Brasília (DF) – O tratamento de Lito Sousa contra a Doença de Creutzfeldt-Jakob ganhou um novo capítulo com a autorização da Anvisa para a importação e o uso de uma medicação em fase experimental. O aval da agência reguladora, confirmado pela família do piloto e youtuber, abre uma frente de esperança diante de um quadro clínico complexo e de progressão acelerada.
Mila Seidl, esposa de Lito, estima que o fármaco desembarque no Brasil entre sete e nove dias, contados a partir da última sexta-feira (4). Ela refutou a ideia de que o caso tenha recebido um tratamento de exceção ou privilégios por parte dos órgãos públicos. Pelo contrário, defendeu que o processo seguiu os trâmites legais previstos no uso compassivo de medicamentos, uma prática já adotada por diversos países sob rigorosa regulação.
O sucesso do pleito, segundo Mila, residiu na robustez da documentação apresentada. A família reuniu exames minuciosos e relatórios detalhados fornecidos pela farmacêutica responsável, o que permitiu à Anvisa avaliar o pedido dentro da legalidade. A intenção agora é tornar público o caminho percorrido, servindo de guia para outras famílias que enfrentam o desafio de buscar terapias experimentais para doenças raras.
A celeridade do processo contou com o entendimento compartilhado pelo Ministério da Saúde, pela Anvisa e pela FDA, a agência reguladora dos Estados Unidos, sobre a urgência do estado de saúde de Lito. Ainda assim, o tempo de espera trouxe marcas.

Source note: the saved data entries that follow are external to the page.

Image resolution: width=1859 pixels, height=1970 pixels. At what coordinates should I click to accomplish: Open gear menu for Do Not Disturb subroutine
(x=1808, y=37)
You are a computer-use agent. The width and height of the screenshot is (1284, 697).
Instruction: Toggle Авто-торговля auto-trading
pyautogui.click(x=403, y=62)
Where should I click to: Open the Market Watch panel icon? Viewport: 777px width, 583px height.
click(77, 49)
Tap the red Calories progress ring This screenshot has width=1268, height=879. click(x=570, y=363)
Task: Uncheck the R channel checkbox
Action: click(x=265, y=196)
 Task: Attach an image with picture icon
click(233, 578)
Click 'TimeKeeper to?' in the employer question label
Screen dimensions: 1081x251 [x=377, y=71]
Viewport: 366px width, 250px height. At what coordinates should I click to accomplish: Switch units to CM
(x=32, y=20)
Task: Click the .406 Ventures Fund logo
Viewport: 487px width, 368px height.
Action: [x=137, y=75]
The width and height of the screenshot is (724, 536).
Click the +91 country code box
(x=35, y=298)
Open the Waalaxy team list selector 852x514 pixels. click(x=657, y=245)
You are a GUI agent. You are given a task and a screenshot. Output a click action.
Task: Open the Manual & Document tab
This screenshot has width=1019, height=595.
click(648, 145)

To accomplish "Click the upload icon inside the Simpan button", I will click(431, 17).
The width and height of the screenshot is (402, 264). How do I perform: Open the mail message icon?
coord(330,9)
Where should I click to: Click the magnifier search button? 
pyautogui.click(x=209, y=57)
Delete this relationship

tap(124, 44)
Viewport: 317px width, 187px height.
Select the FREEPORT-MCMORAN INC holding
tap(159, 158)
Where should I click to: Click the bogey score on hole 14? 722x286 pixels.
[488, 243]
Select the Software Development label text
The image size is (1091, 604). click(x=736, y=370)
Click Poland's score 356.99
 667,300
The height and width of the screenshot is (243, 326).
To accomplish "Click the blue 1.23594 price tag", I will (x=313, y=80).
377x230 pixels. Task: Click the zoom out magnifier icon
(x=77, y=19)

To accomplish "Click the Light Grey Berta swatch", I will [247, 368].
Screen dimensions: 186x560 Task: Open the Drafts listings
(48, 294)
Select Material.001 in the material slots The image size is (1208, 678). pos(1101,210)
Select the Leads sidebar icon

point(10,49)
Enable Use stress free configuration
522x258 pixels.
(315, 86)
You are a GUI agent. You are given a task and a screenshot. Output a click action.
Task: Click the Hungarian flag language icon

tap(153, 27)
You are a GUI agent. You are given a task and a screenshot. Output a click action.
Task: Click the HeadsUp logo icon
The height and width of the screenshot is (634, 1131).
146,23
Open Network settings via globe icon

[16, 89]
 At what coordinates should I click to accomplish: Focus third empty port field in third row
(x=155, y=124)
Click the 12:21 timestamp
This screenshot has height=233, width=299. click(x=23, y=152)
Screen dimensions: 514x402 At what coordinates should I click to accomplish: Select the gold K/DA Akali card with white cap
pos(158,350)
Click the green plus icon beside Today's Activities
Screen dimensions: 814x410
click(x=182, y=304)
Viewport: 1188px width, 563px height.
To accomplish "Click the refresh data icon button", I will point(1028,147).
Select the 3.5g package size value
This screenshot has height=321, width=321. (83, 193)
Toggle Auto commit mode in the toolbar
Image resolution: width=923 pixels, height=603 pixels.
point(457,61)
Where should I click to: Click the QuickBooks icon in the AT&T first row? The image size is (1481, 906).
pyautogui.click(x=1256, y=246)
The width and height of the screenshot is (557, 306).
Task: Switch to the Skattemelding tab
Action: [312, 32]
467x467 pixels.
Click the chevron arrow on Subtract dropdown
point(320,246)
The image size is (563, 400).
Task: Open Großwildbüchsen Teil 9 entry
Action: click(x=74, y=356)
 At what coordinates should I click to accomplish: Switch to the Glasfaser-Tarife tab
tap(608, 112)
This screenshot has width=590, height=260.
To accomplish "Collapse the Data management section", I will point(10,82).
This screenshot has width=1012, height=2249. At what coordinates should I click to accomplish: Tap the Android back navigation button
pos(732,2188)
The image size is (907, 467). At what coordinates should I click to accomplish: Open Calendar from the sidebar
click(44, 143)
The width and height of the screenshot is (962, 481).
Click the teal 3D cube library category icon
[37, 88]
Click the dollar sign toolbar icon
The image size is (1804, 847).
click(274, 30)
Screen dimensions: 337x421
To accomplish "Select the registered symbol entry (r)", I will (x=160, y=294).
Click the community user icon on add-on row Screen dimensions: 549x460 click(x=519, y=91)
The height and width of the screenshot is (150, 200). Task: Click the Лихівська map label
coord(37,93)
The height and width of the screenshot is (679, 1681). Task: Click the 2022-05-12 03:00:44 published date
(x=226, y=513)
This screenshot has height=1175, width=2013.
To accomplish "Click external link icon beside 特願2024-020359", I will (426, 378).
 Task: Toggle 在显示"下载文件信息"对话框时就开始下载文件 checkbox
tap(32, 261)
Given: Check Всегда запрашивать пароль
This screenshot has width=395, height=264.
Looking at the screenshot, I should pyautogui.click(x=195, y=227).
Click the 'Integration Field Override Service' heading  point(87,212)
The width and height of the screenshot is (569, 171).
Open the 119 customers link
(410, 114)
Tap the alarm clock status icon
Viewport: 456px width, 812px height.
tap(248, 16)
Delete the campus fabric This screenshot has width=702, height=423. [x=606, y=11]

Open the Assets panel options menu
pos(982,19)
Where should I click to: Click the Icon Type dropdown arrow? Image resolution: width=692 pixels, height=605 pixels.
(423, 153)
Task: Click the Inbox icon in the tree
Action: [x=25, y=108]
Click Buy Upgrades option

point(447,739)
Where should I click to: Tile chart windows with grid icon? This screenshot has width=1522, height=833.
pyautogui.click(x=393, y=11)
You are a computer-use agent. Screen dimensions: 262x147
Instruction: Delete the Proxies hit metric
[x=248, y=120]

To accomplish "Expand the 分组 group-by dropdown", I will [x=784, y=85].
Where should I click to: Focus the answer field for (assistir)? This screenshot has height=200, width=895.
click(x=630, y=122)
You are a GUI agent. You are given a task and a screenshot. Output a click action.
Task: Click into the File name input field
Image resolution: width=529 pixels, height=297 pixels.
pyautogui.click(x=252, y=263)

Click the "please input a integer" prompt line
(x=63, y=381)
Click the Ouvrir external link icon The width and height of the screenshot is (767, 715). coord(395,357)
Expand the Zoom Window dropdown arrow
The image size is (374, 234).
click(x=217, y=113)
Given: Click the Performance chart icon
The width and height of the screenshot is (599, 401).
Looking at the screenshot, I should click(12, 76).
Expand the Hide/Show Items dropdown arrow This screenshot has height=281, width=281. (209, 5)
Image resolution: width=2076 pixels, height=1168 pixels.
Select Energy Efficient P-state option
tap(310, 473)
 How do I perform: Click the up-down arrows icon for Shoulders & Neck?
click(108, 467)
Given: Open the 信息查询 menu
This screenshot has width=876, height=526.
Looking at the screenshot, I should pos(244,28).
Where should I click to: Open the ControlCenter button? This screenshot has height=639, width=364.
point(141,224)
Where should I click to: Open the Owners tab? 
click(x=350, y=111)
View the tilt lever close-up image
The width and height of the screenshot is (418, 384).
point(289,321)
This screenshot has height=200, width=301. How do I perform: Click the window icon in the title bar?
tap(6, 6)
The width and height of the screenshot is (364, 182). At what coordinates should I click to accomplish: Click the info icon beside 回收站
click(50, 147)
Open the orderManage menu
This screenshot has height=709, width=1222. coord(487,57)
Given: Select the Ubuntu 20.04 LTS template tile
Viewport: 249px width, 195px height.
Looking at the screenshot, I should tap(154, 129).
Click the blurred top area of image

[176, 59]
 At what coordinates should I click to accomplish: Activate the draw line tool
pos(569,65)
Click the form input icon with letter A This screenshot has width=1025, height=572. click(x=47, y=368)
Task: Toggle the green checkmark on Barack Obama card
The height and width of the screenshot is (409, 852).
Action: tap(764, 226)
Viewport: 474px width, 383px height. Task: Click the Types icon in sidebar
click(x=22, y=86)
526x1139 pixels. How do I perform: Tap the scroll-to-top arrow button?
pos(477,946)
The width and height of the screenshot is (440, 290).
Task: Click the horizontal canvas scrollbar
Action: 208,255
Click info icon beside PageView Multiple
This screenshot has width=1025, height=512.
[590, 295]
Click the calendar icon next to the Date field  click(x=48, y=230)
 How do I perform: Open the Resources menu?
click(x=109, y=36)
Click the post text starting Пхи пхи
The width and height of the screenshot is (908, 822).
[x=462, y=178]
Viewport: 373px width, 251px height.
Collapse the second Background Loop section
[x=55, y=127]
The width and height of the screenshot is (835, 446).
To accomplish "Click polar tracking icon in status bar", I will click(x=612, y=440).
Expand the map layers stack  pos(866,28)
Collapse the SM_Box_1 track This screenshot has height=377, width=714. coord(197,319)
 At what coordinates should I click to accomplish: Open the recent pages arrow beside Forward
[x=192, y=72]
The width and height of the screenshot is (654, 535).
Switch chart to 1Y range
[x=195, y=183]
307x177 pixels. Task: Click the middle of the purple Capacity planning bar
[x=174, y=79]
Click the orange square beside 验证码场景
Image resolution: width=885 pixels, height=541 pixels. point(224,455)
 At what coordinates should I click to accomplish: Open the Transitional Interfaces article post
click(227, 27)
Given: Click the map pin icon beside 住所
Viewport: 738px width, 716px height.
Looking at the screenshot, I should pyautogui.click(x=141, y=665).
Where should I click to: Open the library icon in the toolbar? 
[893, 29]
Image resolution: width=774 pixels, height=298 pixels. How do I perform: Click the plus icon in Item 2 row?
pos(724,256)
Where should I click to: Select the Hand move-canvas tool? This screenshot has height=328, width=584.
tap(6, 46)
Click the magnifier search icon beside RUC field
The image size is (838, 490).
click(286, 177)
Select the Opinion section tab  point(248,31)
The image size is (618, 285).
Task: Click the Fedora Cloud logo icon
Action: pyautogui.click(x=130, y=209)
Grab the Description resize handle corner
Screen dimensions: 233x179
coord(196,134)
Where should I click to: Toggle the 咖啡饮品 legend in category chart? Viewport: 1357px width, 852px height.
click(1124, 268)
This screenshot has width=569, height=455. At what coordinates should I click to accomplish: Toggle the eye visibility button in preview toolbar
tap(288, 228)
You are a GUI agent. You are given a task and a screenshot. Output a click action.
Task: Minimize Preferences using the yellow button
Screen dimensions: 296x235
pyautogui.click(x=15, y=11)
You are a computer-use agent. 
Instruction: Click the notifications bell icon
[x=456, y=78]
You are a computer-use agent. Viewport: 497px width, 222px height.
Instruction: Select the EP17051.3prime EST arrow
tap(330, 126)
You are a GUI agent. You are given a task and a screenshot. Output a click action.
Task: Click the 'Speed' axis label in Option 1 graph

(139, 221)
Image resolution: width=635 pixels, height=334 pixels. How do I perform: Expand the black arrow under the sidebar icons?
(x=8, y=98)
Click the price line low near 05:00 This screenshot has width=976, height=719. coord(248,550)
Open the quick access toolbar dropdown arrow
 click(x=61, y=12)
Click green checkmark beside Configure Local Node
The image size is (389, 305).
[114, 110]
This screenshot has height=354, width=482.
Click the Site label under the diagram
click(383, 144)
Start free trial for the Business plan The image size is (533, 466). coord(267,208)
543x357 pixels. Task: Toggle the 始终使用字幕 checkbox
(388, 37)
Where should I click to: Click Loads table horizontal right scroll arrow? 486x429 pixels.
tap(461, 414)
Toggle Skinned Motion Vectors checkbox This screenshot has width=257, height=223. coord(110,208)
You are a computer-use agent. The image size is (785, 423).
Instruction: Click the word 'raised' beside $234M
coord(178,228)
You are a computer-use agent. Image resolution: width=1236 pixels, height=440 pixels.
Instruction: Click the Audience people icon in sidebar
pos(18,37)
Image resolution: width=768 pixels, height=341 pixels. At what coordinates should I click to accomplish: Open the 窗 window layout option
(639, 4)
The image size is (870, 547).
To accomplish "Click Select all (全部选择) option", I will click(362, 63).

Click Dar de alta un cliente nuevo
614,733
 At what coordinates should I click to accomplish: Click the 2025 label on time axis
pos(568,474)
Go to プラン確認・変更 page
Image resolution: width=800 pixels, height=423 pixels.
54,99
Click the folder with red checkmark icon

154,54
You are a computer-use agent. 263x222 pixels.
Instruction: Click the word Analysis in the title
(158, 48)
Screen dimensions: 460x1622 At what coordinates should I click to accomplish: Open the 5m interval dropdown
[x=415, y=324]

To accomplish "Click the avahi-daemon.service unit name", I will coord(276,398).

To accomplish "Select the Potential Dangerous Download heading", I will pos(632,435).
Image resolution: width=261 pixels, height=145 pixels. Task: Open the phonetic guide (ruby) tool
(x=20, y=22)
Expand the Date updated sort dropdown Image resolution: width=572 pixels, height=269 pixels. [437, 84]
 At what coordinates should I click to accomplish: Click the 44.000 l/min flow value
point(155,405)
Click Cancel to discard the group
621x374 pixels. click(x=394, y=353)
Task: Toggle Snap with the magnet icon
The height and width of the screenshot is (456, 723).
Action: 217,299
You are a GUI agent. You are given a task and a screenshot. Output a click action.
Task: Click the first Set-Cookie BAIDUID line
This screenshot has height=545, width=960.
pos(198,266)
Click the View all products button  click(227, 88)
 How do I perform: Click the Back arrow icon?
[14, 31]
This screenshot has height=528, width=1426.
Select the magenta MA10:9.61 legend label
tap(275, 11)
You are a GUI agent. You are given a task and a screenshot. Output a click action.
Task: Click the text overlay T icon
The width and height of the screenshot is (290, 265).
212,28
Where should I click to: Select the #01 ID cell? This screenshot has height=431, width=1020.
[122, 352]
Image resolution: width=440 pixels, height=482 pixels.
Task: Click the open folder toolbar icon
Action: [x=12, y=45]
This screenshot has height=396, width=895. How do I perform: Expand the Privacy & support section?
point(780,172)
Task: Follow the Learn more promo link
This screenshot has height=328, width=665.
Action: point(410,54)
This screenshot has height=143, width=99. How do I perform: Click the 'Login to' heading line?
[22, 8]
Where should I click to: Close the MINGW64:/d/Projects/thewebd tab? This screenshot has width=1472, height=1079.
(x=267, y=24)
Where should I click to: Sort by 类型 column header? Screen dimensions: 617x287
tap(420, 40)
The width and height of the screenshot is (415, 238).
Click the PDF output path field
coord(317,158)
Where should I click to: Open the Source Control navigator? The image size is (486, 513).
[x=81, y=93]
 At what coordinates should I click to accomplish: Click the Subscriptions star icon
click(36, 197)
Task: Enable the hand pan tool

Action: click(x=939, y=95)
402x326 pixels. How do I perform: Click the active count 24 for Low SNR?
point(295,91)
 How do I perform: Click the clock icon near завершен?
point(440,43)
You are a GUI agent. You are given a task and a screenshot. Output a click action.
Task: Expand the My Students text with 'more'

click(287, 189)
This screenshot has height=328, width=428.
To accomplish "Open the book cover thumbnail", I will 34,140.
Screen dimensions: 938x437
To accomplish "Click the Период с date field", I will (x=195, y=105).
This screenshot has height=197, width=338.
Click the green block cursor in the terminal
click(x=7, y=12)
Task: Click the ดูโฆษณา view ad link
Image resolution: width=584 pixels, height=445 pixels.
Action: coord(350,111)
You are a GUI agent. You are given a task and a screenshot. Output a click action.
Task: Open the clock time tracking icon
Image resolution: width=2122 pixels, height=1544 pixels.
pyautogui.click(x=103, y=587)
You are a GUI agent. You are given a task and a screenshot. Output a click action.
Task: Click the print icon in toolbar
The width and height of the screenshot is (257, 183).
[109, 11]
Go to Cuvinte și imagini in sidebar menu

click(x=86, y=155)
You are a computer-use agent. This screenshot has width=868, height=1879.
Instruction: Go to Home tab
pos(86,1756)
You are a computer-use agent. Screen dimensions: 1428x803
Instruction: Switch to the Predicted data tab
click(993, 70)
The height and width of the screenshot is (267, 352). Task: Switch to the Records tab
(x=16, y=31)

Mila descreveu o período de uma semana como angustiante, pontuando que, mesmo diante da prioridade, o corpo clínico e regulatório precisou de segurança documental antes de qualquer sinal verde.
A Doença de Creutzfeldt-Jakob permanece como um dos grandes enigmas da medicina contemporânea. Com menos de 100 casos suspeitos registrados anualmente no país, a ciência ainda navega entre hipóteses sobre o seu desenvolvimento. O mecanismo da patologia ocorre através do acúmulo de príons, proteínas com formas anormais que se instalam nas células cerebrais e comprometem gravemente a função neurológica. A progressão é rápida e, até o momento, a literatura médica aponta para um desfecho fatal, o que torna qualquer tentativa terapêutica um passo decisivo para os pacientes.